Our first impressions: The grain was whole, so we had to grind, or mill, it ourselves. I used a KitchenAid Grain Mill. It seemed that the grain was not ground as finely as most commercial flour. Perhaps the results would have been different if we had been able to grind the flour more finely. However, I feel the taste of the flour would be the same even if more finely ground. This was my first foray into home milling, and based on later testing, the KitchenAid grain mill was almost certainly a factor in the flour's poor showing.
Any special reason we're testing this flour: We want to be sure what anything we give to our clients is wholesome and usable. "If we wouldn't feed it to our family, we won't give it to those we're helping."
How'd we screw up the tests this time? The baking went well. The tasting went well. And then I lost the tasting notes. *sigh* Still, the breads were so spectacularly bad that it isn't really that big an issue.
Conclusions: This flour, at least the way we ground it, is unsuitable for most baking use. There are two problems with the flour. The first problem is that the taste is much too strong. Please understand, we like whole grain breads, and we found it too strong. If Wheat Montana claims their "Prairie Gold" whole wheat flour is the whole wheat flour for people who don't like whole wheat flour, then this is the whole wheat flour for people who can't stand white flour. It's beyond having a rich taste, and into the realm of the overwhelming. The second problem is the coarseness of the grind of the flour. This made it hard to use. We are interested in testing the flour again using a mill that can grind it more finely.
Still, in fairness, this flour is a very a good adjunct to other flours. We added it to a number of white flour breads and pizza crusts, and in all cases the flour added good taste and body to the breads.
Simple Sourdough Pan Bread - is usually the recipe that works best with all flours, largely because the instructions consider the feel of the dough, rather than just amounts of flour and water. This time was no exception. The bread had a good sour taste, and a decent crumb. The loaf fell a bit as it was put into the oven.
Three stage French bread (or Pain au Levain) is once again a case of too dark, too heavy. As with several of the other breads in this test, the bread was turned into crumbs and fed to the birds. The birds enjoyed the crumbs... though they seemed to have had trouble flying afterwards (that was a joke, not a literal description).

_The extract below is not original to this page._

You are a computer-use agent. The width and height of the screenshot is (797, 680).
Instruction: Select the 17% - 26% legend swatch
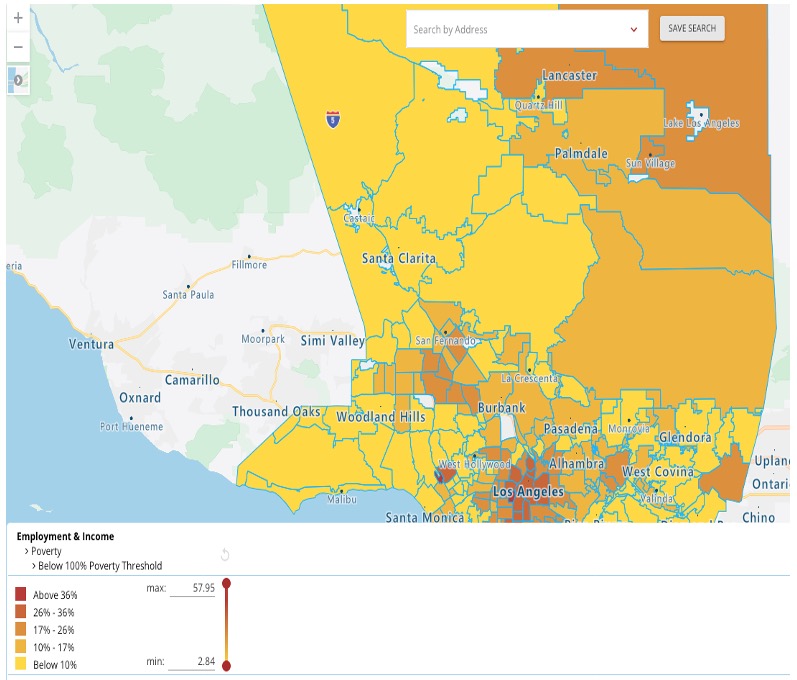coord(21,630)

Hydration Pictures As discussed, we took pictures at 60, 80, and 100% hydration. The flour handled very strangely, it was wetter than expected at the beginning, and then dryer than expected as more flour was added. At 60% hydration the dough was quite gritty. (This was written in 2002, now in 2019 I know that whole grains absorb more moisture than refined ones, but do it more slowly. Now, this behavior of the flour is not a surprise. Hindsight is always 20/20!)